Skip the images and restate every line of the records exactly.
----
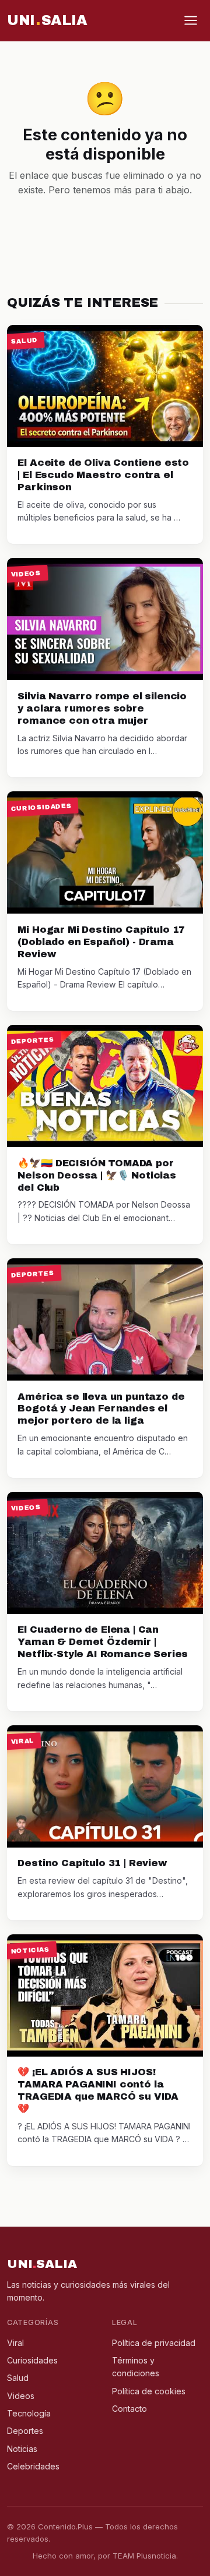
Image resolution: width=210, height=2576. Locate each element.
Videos (20, 2396)
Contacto (129, 2409)
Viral (15, 2343)
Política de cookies (149, 2391)
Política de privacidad (153, 2343)
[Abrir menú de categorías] (190, 20)
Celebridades (33, 2466)
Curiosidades (32, 2360)
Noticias (22, 2449)
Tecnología (29, 2413)
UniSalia (47, 20)
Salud (18, 2378)
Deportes (25, 2431)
----
Response to the task |
Image resolution: width=210, height=2576. Locate each element.
Videos (20, 2396)
Contacto (129, 2409)
Viral (15, 2343)
Política de cookies (149, 2391)
Política de privacidad (153, 2343)
[Abrir menú de categorías] (190, 20)
Celebridades (33, 2466)
Curiosidades (32, 2360)
Noticias (22, 2449)
Tecnología (29, 2413)
UniSalia (47, 20)
Salud (18, 2378)
Deportes (25, 2431)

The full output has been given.